I stood stock-still and closed my eyes, awaiting the inevitable questions about the tangled web of pink scar tissue surrounding the divot in my shoulder where the bullet had ripped and chewed its way through me. A stab of heat burned my skin as his laser focus touched it. To my surprise, he didn’t comment. Then his fingers brushed against my side.

“Ouch!” I yelped and jerked away, raising my left arm slowly to examine my side. There was an angry black bruise at the bottom of my ribcage about the size of my fist where I must have landed on a rock. A long, wide strawberry radiated down my side and dipped beneath the band of my jeans like the tail of a comet. Serum had oozed from the edges of the shredded skin, gluing dust to my side like a dirt bandage.

“Jesus, Parish.”

“Could be worse,” I commented.

Hank repositioned the armhole for easy entry and I slipped my arm in as he gently lifted the fabric over my shoulders. A light breeze billowed the tail of the shirt behind me and I caught the scent of him on the fabric—a potent mix of clean sweat and ground-in dirt. It reminded me of desert sand and a hundred and twenty degrees in the shade half a world away.

I buttoned up the shirt, the fabric a little stiff with dried sweat at the shoulders, but the heat his body had left behind warmed me.

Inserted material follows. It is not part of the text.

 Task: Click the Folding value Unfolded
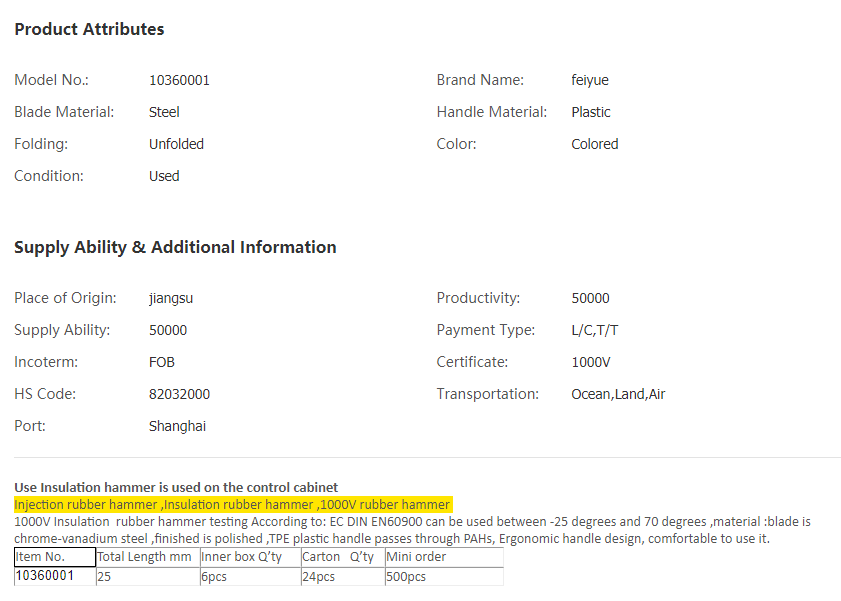(x=176, y=144)
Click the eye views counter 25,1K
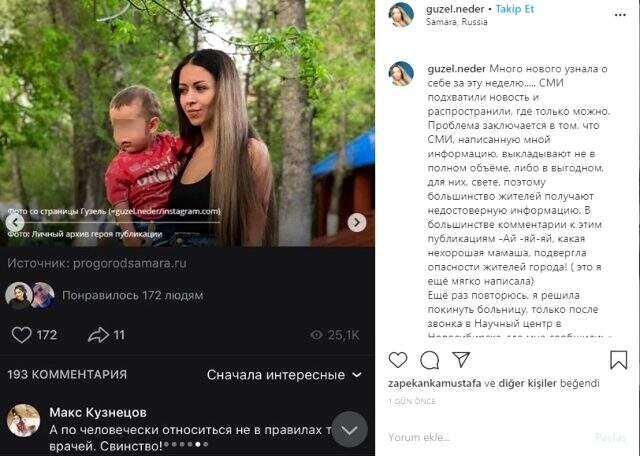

I turned back to my horse and mounted up. Hank was already in the saddle with a lead rope attached to Jenna’s horse. Jenna’s horse rubbed her face on Hank’s horse’s rump then gave it a light nip. Hank’s horse didn’t move, but it flipped an ear backward with an expression I could only describe as a sneer.

We rode back in silence. I knew Hank must have questions, about what happened to the dog, about what happened to my shoulder, but he kept them to himself. I wasn’t particularly in the mood to talk anyway. My shoulder throbbed, my open wound rubbed against my jeans, and my inner thighs were aflame with friction burns.

Still better than my best day in Iraq.

* * * *

An hour later, I was back at the barn. After stripping Jenna’s horse of its tack, Hank turned the mare out in the big grassy paddock with the other horses, grabbed a new shirt from the cabin, then pointed his horse back out on the range to catch up with the other men from this morning. There were still fences to check.

Since Santos and I didn’t know our way around the ranch, we stayed behind to clean stalls, and I was up to my elbows in urine-soaked shavings and horse manure. Despite the coolness of the barn, sweat rolled between my breasts and down my back, dampening my clothes. My shoulder muscles ached and my side stung but it gave me something to focus on besides Dink’s mangled leg.

“It’s not right,” Santos complained.

“What’s that?” We had been mucking the stalls for about forty minutes and my mind was lost in the thunk and scrape of the manure forks as we dumped the heavy scoops into the wheelbarrow. We had gone so long without speaking I didn’t know if he had a problem with the work we were doing or if something else was bothering him.

“The dog,” he said.

I stopped mid-shovel. “What about him?”

“The trap. Never shoulda been there. Jenna says they don’t use any on the ranch for that reason. So someone set it there.”

“Who would do a thing like that?” It was rhetorical. Santos hadn’t worked here any longer than I had so I didn’t expect him to know the answer. “Besides, Dale said their trouble was behind them. “Maybe it was set a while ago and they only came across it now.”

“Maybe,” Santos said, as he shoved his rake into a thick clump of manure. “Maybe not.”